PyAirbyte
PyAirbyte is an open-source Python library that brings the power of Airbyte's extensive data connectors directly to Python and AI developers. It facilitates programmatic management of data movement between various API sources and destinations, enabling data pipelines to be built within Python environments without requiring a full Airbyte server or cloud account for many use cases. Currently at version 0.44.1, it is actively developed with frequent updates.
Warnings
- breaking The PyAirbyte MCP (Model Context Protocol) Server is currently experimental. Its API and features may change significantly or be entirely refactored without notice between minor versions of PyAirbyte. Avoid using it in production environments where stability is critical.
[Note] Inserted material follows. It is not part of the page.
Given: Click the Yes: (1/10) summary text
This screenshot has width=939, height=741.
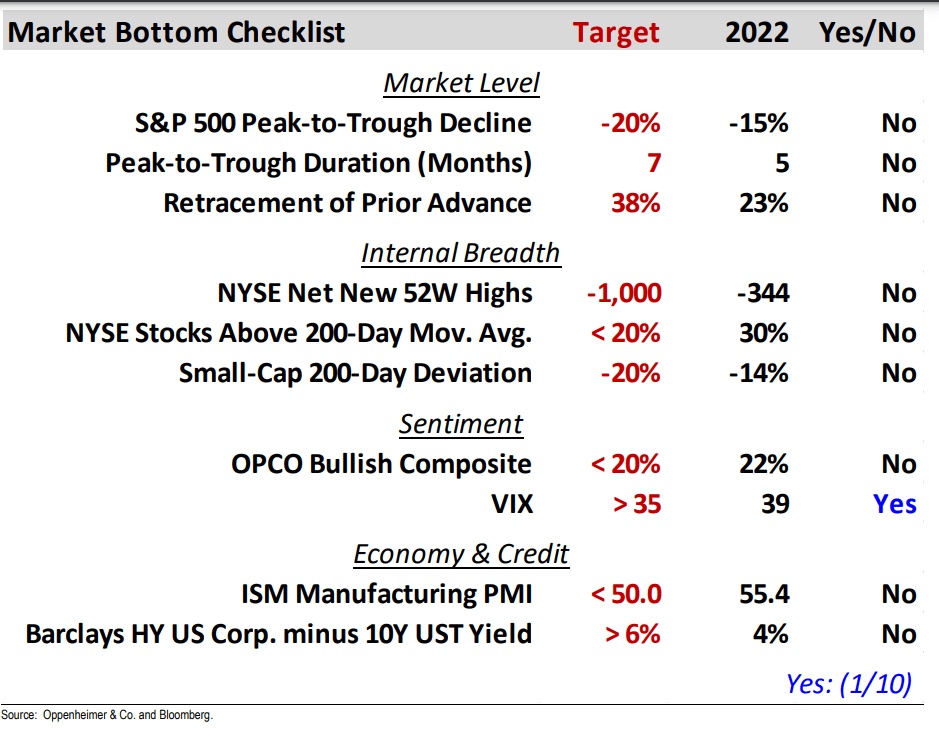Looking at the screenshot, I should coord(848,684).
- gotcha While PyAirbyte itself supports Python 3.10+, specific Airbyte connectors might have stricter Python version requirements or dependencies. If you encounter issues, consider explicitly setting the Python version for the connector via the `use_python` argument in `ab.get_source()` or `ab.get_destination()`. Alternatively, using `docker_image=True` can provide greater stability by leveraging Docker.
- gotcha Java-based Airbyte destination connectors (which typically run as Docker containers) require Docker to be installed and running on your system. For greater portability and Python-native execution, consider utilizing SQL-based caches (e.g., DuckDB, Postgres, Snowflake) directly within PyAirbyte, if your destination is a SQL database.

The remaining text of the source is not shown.